Ein einziges Glass Wein beeinträchtigt die Fahrtüchtigkeit mehr als das Rauchen einer Cannabiszigarette. Dies sind die Ergebnisse einer wichtigen neuen Studie des Transportforschungsinstituts in Crowthorne (Großbritannien). Sie bestätigen die Ergebnisse einer vorläufigen Studie von vor einem Jahr. Die Studie fand zudem, dass Fahrer unter Cannabiseinfluss dazu tendierten, sich ihrer Berauschung bewusst zu sein und vorsichtiger zu fahren, um ihre Beeinträchtigung zu kompensieren. (Quelle: New Scientist vom 19. März 2002)

Frankreich — Premierminister Jospin

Premierminister Jospin erklärte, dass ein Cannabisjoint, der zu Hause geraucht wurde, weniger schlimm sei als Alkohol hinter dem Steuer. Gesundheitsminister Bernard Kouchner erklärte jüngst, dass Alkohol und Tabak viel mehr Schaden anrichten würden als Cannabis. (Quelle: AFP vom 25. März 2002)

= Aufgaben und Übungen =
A - Schreiben Sie aus dem Text über Cannabis und Alkohol am Steuer alles ab „Ein einziges Glass“ bis hinunter zu „19. März 2002)“ wortgetreu ab.
B - Welches Institut hat laut dem Text über Cannabis und Alkohol am Steuer die neue Studie durchgeführt?

= Bereitgestellte Daten =
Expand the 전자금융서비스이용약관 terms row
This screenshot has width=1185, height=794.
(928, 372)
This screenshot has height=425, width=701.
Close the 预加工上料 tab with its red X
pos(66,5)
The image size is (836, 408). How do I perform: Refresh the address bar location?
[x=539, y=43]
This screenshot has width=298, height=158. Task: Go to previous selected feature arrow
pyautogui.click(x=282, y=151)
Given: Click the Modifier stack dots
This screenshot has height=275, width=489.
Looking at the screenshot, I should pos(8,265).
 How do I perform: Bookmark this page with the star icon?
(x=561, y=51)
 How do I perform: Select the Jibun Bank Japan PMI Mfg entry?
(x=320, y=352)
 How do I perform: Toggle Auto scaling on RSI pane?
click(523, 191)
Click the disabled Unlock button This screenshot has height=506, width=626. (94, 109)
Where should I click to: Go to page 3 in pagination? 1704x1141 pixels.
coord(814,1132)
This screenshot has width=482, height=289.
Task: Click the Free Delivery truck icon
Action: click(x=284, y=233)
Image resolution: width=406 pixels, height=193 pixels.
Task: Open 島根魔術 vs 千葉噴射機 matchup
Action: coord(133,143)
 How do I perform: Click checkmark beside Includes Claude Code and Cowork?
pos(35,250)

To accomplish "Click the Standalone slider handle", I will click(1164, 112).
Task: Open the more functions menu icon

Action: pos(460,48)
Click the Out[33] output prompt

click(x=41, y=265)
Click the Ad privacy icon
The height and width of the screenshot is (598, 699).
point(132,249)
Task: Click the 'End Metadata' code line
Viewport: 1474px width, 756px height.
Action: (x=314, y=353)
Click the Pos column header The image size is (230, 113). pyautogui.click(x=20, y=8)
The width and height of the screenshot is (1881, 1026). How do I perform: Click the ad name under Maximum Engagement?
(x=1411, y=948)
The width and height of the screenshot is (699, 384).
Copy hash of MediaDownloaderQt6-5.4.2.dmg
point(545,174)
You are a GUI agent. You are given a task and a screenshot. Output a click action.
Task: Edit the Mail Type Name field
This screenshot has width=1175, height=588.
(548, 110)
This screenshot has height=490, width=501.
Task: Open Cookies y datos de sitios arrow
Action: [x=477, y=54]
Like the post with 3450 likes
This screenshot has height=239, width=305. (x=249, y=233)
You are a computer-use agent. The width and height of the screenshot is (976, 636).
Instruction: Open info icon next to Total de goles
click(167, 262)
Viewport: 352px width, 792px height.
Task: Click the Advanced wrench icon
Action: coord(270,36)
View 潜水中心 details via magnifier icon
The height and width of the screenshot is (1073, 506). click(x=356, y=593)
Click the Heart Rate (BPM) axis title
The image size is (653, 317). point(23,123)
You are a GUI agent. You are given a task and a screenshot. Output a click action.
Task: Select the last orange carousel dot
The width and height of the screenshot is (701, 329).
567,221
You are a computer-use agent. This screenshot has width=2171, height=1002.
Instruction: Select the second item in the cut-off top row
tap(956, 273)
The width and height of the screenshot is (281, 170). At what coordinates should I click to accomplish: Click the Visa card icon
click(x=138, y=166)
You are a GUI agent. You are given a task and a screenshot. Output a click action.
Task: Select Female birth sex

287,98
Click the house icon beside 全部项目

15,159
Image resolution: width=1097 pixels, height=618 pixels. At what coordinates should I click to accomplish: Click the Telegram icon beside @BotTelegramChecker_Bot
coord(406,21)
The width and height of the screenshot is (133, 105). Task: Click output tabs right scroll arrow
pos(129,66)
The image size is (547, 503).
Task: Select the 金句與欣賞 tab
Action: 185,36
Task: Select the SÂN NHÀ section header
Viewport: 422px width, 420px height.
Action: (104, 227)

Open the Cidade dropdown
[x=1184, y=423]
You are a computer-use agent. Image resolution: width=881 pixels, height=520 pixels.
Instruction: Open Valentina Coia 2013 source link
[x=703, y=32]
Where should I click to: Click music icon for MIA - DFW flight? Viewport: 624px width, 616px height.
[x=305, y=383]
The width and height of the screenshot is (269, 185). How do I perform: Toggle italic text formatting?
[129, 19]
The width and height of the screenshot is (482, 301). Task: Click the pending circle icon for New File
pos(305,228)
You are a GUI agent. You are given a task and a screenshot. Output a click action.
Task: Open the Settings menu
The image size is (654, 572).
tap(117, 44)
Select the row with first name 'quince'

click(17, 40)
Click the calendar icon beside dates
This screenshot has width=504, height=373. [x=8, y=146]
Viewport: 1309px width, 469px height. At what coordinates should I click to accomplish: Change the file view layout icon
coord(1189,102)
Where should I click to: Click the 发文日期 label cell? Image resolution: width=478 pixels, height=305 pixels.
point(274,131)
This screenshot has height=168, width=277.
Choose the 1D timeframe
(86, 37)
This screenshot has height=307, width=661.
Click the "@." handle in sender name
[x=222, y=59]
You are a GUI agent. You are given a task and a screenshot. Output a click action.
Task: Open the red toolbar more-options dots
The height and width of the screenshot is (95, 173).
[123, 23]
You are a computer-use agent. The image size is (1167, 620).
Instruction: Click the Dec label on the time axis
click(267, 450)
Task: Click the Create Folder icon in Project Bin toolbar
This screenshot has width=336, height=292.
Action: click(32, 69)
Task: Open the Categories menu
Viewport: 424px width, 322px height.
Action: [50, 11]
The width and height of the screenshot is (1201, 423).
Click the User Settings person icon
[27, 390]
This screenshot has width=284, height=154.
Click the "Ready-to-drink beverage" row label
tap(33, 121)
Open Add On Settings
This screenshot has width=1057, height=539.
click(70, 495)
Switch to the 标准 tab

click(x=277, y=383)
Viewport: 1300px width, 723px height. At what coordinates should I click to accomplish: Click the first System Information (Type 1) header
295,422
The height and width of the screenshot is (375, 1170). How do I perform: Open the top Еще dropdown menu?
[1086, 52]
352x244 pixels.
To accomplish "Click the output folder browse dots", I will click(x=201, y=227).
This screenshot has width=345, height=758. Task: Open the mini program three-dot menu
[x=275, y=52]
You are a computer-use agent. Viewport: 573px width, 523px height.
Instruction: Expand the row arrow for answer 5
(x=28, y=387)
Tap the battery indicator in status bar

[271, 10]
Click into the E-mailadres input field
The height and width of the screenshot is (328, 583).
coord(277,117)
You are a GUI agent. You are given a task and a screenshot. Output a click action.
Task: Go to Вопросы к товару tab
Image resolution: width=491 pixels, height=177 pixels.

= Antworten =
A -
Ein einziges Glass Wein beeinträchtigt die Fahrtüchtigkeit mehr als das Rauchen einer Cannabiszigarette. Dies sind die Ergebnisse einer wichtigen neuen Studie des Transportforschungsinstituts in Crowthorne (Großbritannien). Sie bestätigen die Ergebnisse einer vorläufigen Studie von vor einem Jahr. Die Studie fand zudem, dass Fahrer unter Cannabiseinfluss dazu tendierten, sich ihrer Berauschung bewusst zu sein und vorsichtiger zu fahren, um ihre Beeinträchtigung zu kompensieren. (Quelle: New Scientist vom 19. März 2002)

B - Das Transportforschungsinstitut in Crowthorne (Großbritannien).